CF Staff Writes Episode 14

Randy Opoku Barimah


Complete farmer being able to grow to buyer specifications and help growers grow to international market demand through data-driven cultivation protocols is all made possible by agronomists. 

They research the necessary cultivation processes to determine the need, intensity of tasks (e.g., fertilizer dosage), the best way to grow specific crops, and so on. Without agronomy research, precision farming will be deficient.

This week on CF Staff Writes, we spoke to Kwarshie, a research agronomist, at Complete Farmer. In our conversation, we discussed how to get into agronomy, the challenges in the field, why he chose the field, and many more. 

These were some of his responses:

  • When did you start working with Complete Farmer?

May 24, 2020

  • What do you like most about working at Complete Farmer so far?

The opportunity the Company provides for young people to master their craft and skill set. 

  • Can you tell me an interesting fact about yourself?

I don’t like saying no. I'd rather do something about it than to say no.  I like to cook and try new things.

  • If you were attending a cocktail dinner how would you explain your role at Complete Farmer?

My role at Complete Farmer as an agronomist is to make crop production more effective and efficient by conducting research and experiments.

  • What inspired you to become an Agronomist?

Growing up, I used to follow my grandma to the farm on vacations. She gave me a small area for me to seed and make sure my crops perform well. The excitement I get when the crops emerge from the soil and the joy it comes with at harvest is overwhelming. And also the business side of it.

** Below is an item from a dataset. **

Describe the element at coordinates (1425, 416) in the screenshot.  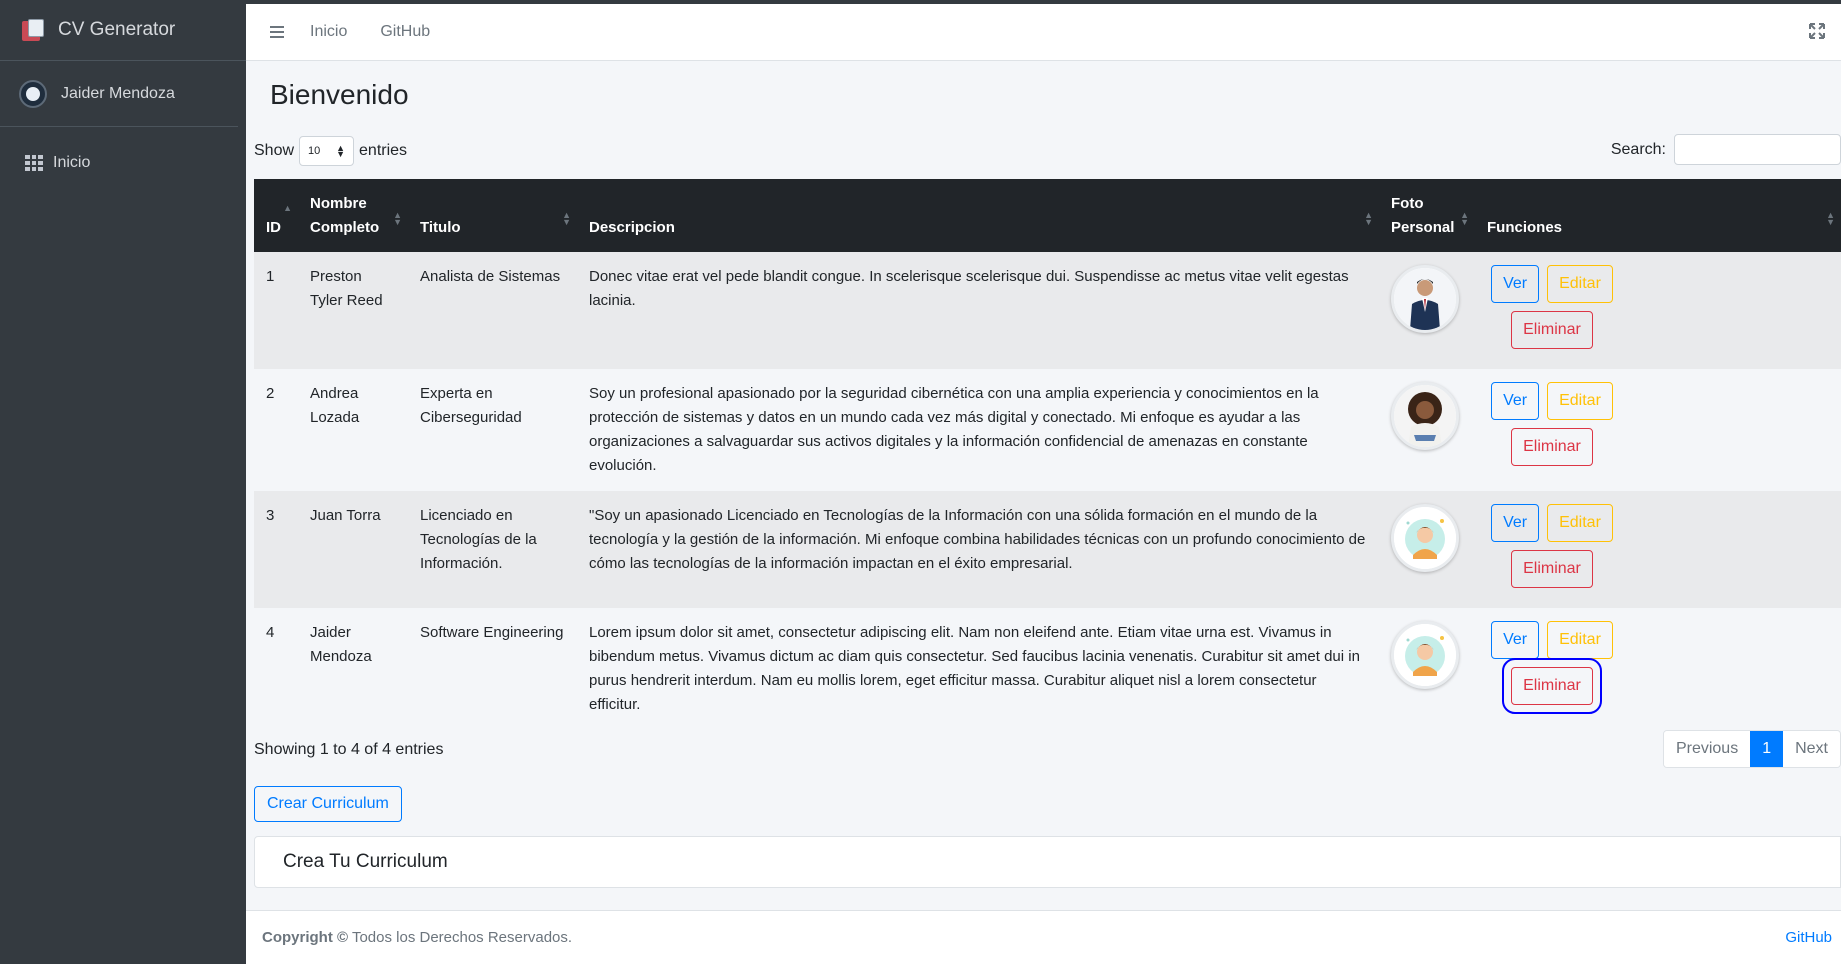
I see `woman-photo` at that location.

These inspire me a lot.

  • What has been one major accomplishment for you as an Agronomist?

When a rice research project I was involved in was published on BBC focus Africa in 2020 and another tomato trial was published in the same year by TV3. 

  • Of all the projects you’ve worked on at Complete Farmer, which has been your favourite and why?

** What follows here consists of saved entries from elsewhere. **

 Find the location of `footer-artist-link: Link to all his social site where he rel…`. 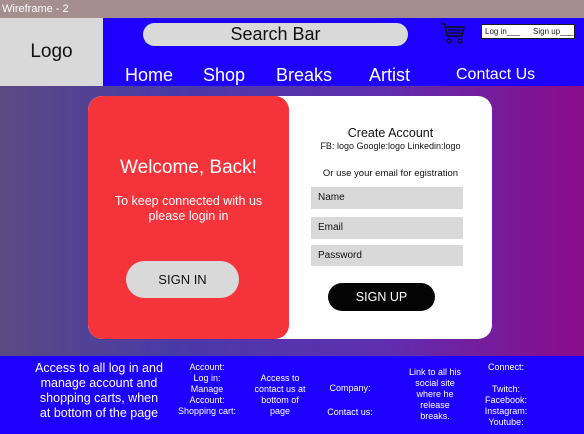

footer-artist-link: Link to all his social site where he rel… is located at coordinates (435, 394).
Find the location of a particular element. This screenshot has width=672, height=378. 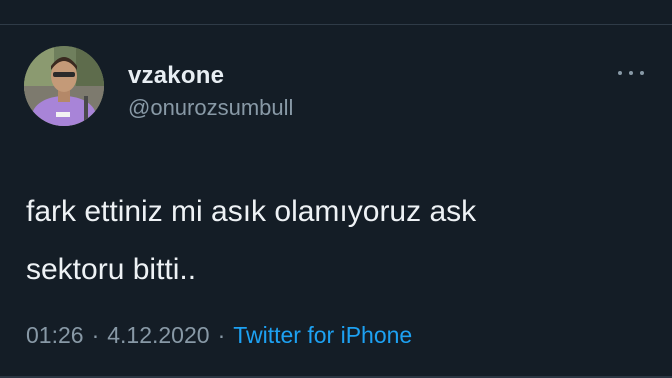

tweet-date: 4.12.2020 is located at coordinates (158, 336).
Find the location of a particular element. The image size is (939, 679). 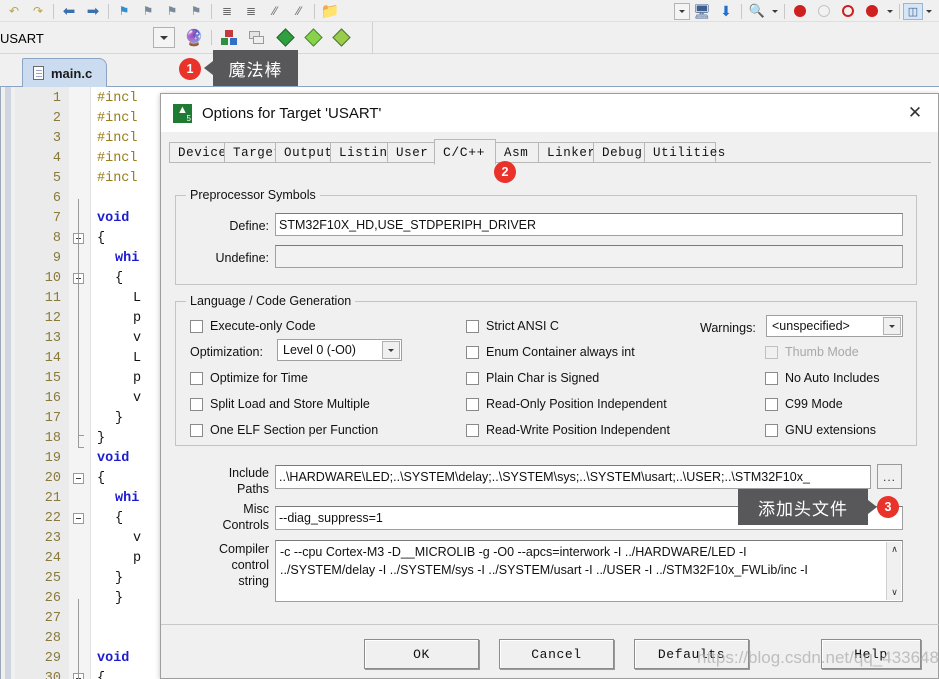

warnings-select: <unspecified> is located at coordinates (834, 326).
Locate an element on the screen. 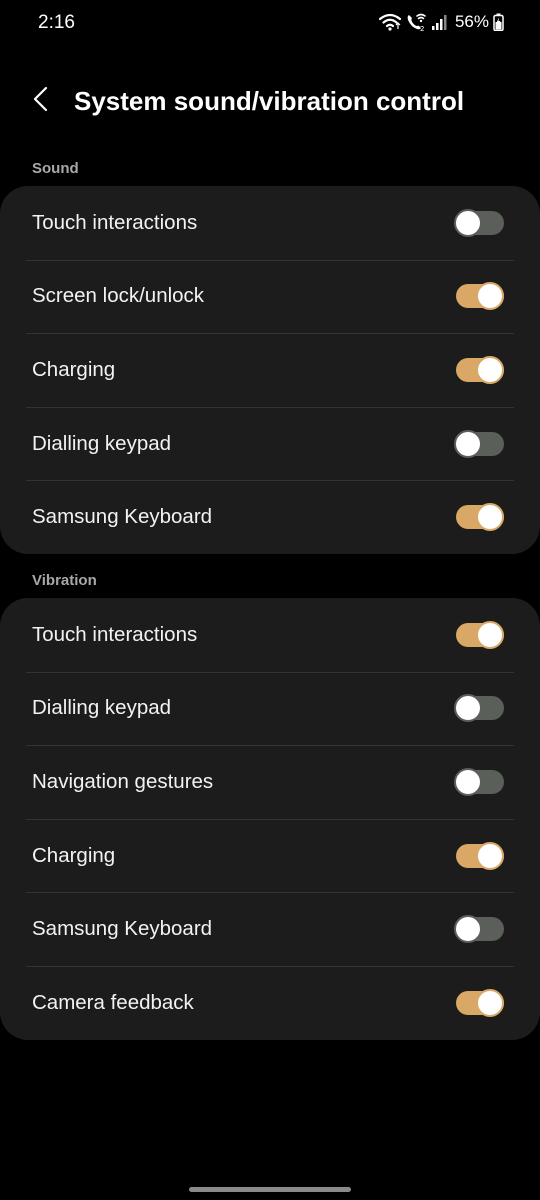  sound-row-dialling-keypad: Dialling keypad is located at coordinates (270, 444).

The groundnut production trial. It was my very first trial. Prior to the trial, there were a lot of misconceptions about it. But that actually fueled my motivation to make sure it was successful. During the final stages of the trial, people appreciated the results and the adaptation was easier than I expected, knowing how people react to change and new ideas.

  • What’s a typical day in the life of an agronomist at Complete Farmer like?

As a research agronomist, I'm supposed to be “the tomorrow's eyes ' in terms of efficient crop production. This requires more reading and more application of knowledge.

  • What do you do at your leisure or when you’re not working?

When not working, I always want to spend time with family and friends and love to take pictures.

  • In your own opinion what do you think is the link or connection between technology and Agronomy?

There are technologies in agronomy. Any new idea that makes the production more effective and efficient is a technology. These technologies can be machines, implements, tools, equipment, improved varieties or the modified production process.

  • What is the one thing you think every aspiring Agronomist should know about the role? 

Upcoming Agronomists should be inquisitive and be able to investigate. He or she should be able to bring knowledge to life.

Research agronomy needs patience, meticulousness, and foresight to correctly analyse, measure, and define certain protocols. This has been the backbone to Kwashie’s work and development at Complete Farmer.